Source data
########
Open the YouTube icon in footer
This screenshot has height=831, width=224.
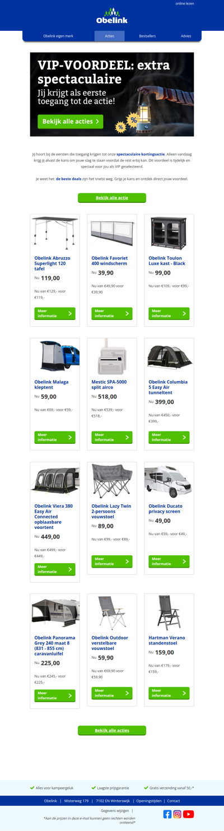click(189, 814)
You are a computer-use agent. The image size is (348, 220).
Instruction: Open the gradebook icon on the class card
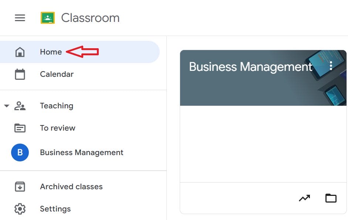coord(304,198)
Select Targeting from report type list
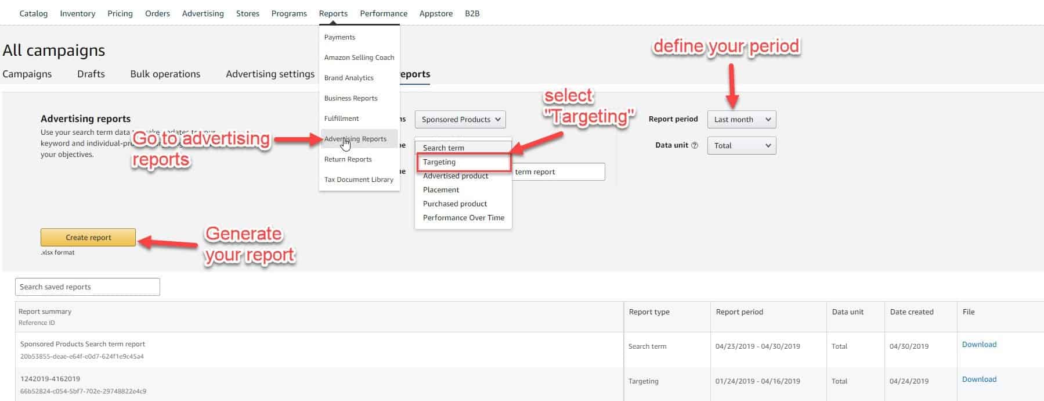This screenshot has width=1044, height=401. tap(439, 162)
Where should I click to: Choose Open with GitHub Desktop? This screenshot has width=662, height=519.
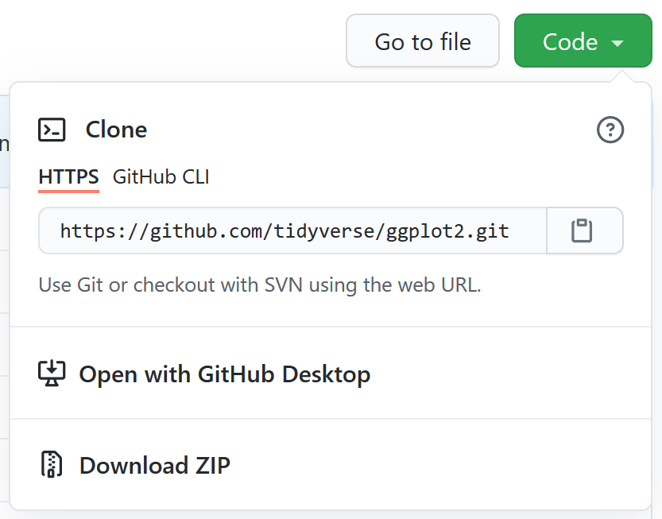click(331, 374)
########
Starting at the line that holds "You are a computer-use", retype every line through the end of the data, both ends included. Pictures stay out of the copy.

You are a computer-use agent. The image size is (348, 220).
Instruction: Open the gradebook icon on the class card
coord(304,198)
Select Targeting from report type list
This screenshot has width=1044, height=401. tap(439, 162)
Where should I click to: Choose Open with GitHub Desktop? This screenshot has width=662, height=519.
click(331, 374)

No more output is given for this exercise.